I doubt that saying anything will help.If he is as bad in all other areas, then maybe it's time for your DD to have a think about her life.If she is generally happy with him, then leave well alone.

rosequartz Tue 06-May-14 20:33:39

It is very unfair on the children as well, the older one would be very unhappy at being late for school (or else just learn bad habits from his father) and the younger one wet and miserable.

Is he going to change - that is the question.

ninathenana Tue 06-May-14 21:48:22

I can't see him changing. They've been together 10yrs married 8yrs and always been the same. I think she's be better off without him. But I think she's scared. I don't know her true feelings for him.

Mishap Tue 06-May-14 22:12:05

How very difficult for you nina - we have no control over who our DDs choose to marry and it must be a huge worry when they do not come up to scratch.

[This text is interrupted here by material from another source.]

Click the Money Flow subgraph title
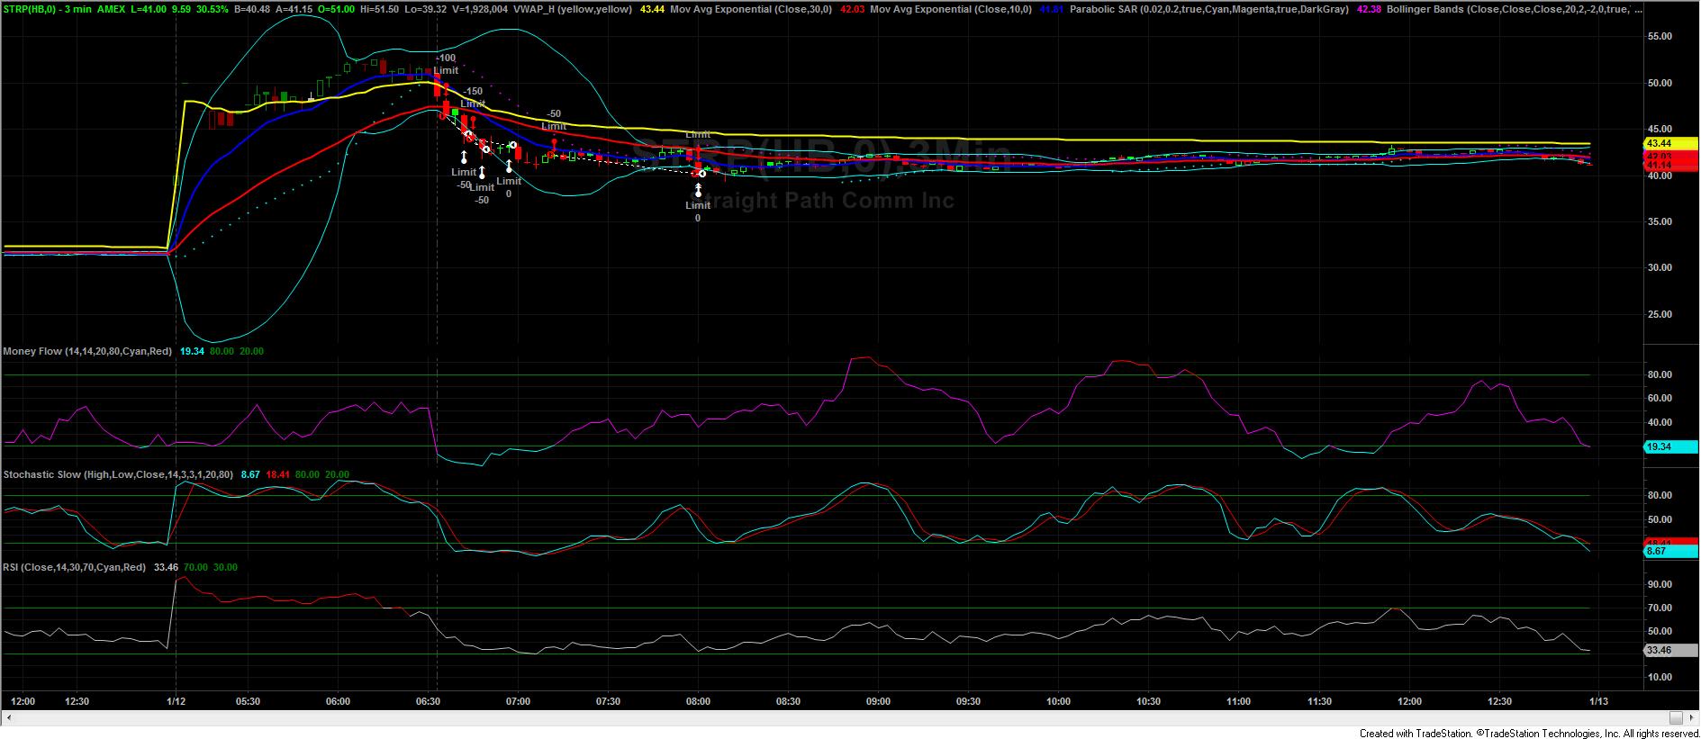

I am so blessed with 3 good lads who have married my DDs - all very different, but all honest, caring in their own ways, and good fathers. These posts make me count my blessings.

ninathenana Wed 07-May-14 13:29:35

I won't go into detail but todays situation is even worse angry I had a chat with DD and she admitted that finance and the fact DGSx2 are so young are why for now the only reason she stays sad
The only good thing in all this is he's never violent or cruel, just unthinking, uncaring, and bone idle!!

mcem Wed 07-May-14 13:56:46

Nina we've been there. DD'S escape was made easier because when she admitted that she was at the stage your DD is now she was persuaded to open a secret bank account to which we contributed too. Discreet online househunting found a house to rent and when she was ready, with help from bank of parents plus housing benefit, she did it! I suppose much depends on the rental market locally and realise that it may not be possible everywhere. Very heartfelt best wishes.

ninathenana Wed 07-May-14 15:07:35

Thank you mcem

kittylester Wed 07-May-14 18:47:00

As some of you know, we have a 'situation' which has resulted in DD3 staying here with her two tinies.

I so agree with Mishap's comment about choosing our children's partners. DDs 1 and 2 chose well and have fine partners and fathers but never in a hundred years would we have chosen 'the idiot' for DD3. sad

DS2's wife was a disaster but luckily they had no children. He is with a lovely woman now and has two stepchildren to whom he is a good father.

On the other hand, we loved DD1's wife and thought she was wonderful - she turned out to be made of straw and abandoned him when things got tough.

So, it's probably best that they make their own mistakes!

flowers for anyone who is suffering like this at the moment!!